Mr. McCaskill made his move to Atlanta permanent in September 2020. “I knew it was only a matter of time until we decided to jump the broom,” Mr. Johnson said. “But I wasn’t putting any pressure on him to propose. I was happy.”
On Jan. 1, 2023, when Mr. McCaskill dropped to one knee in Los Angeles the day after a friend’s wedding, Mr. Johnson was surprised but ready. At the restaurant Avra Beverly Hills, “he told me how much he loved me, how much I had changed his life,” he said. When Mr. McCaskill pulled a diamond engagement ring from his suit pocket, “I was boohooing. I said yes.”

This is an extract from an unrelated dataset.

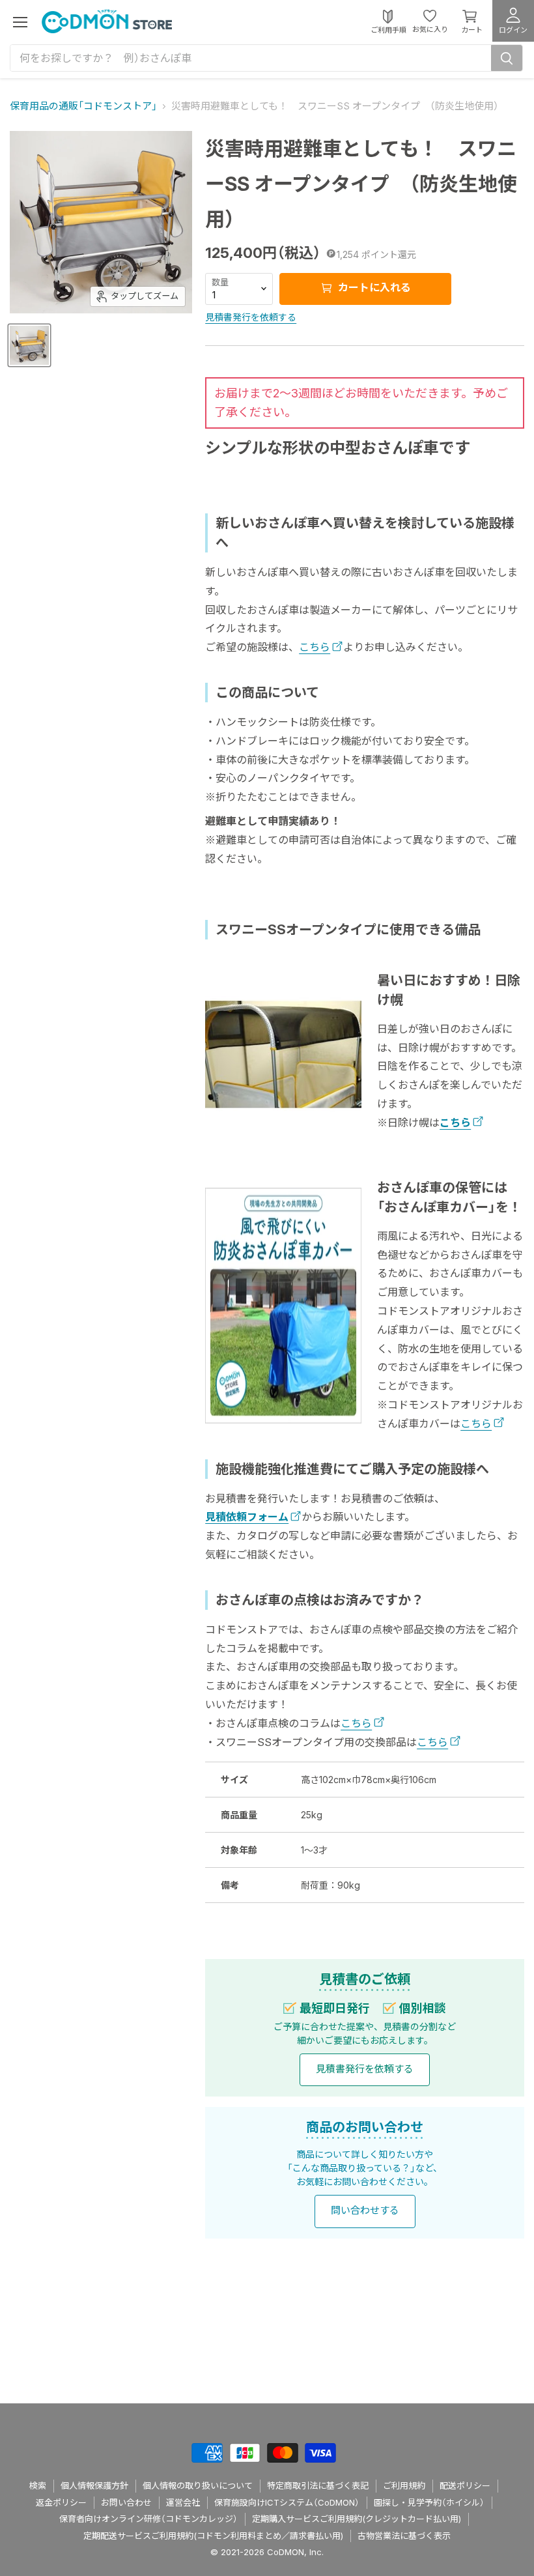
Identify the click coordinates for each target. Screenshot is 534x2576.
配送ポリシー (465, 2485)
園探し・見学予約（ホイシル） (429, 2502)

On Feb. 10, at the Biltmore hotel in Atlanta, Mr. Johnson and Mr. McCaskill were married before 230 guests by La Shaun Jones, the pastor at Refreshing Word Church of Atlanta. The grooms, in custom Tom Ford tuxedos, walked together down an aisle brightened with white flowers. The groomsmen they met at the altar wore Lavoisier suits.
In handwritten vows, Mr. McCaskill told Mr. Johnson he had turned on lights in his heart that had gone dark. Mr. Johnson said that every day, Mr. McCaskill makes him feel like the only man on the planet. The broom Mr. Johnson knew they would one day jump was waiting for them when Ms. Jones pronounced them married. But the moment, both said, wasn’t just for them.
In addition to honoring Black couples who started the tradition because they couldn’t legally marry, they were thinking of generations of gay couples whose lifetime commitments also went unrecognized. “We wanted to honor our partnership and honor them,” Mr. McCaskill said.
The rest of the room did, too: “People cheered, because they all knew the symbolism,” he said. “They were ecstatic.”
On This Day
When Feb. 10, 2024
Where The Atlanta Biltmore Hotel, Atlanta
Two Grooms and a Gizmo When guests arrived at the Biltmore, they were greeted with wine and champagne. After the ceremony in the Imperial Ballroom, they gathered in the foyer for cocktails and passed hors d’oeuvres, including lamb chops and deviled eggs topped with caviar. Supper in the Georgian Ballroom was presented as a dual entree: marinated braised short ribs and chicken roulade. A wedding cake topper featured two miniature grooms and a miniature schnauzer, a nod to the couple’s beloved dog, Gizmo.
One Plus One Equals Everything A harpist and violinist from the Atlanta Symphony Orchestra played contemporary R&B songs as guests filed in for the ceremony. Minutes later, Caleb Sasser, a contestant on NBC’s “The Voice” sang the couple down the aisle to Beyoncé’s “1+1.” During cocktail hour, the Imperial Ballroom was transformed into what the couple called Club Love. “Our friends love to party, and we’re known for showing them a good time,” Mr. McCaskill said. Before the grooms danced the night away with friends, they shared their first dance as husbands to “Let’s Stay Together,” performed by Mr. Sasser.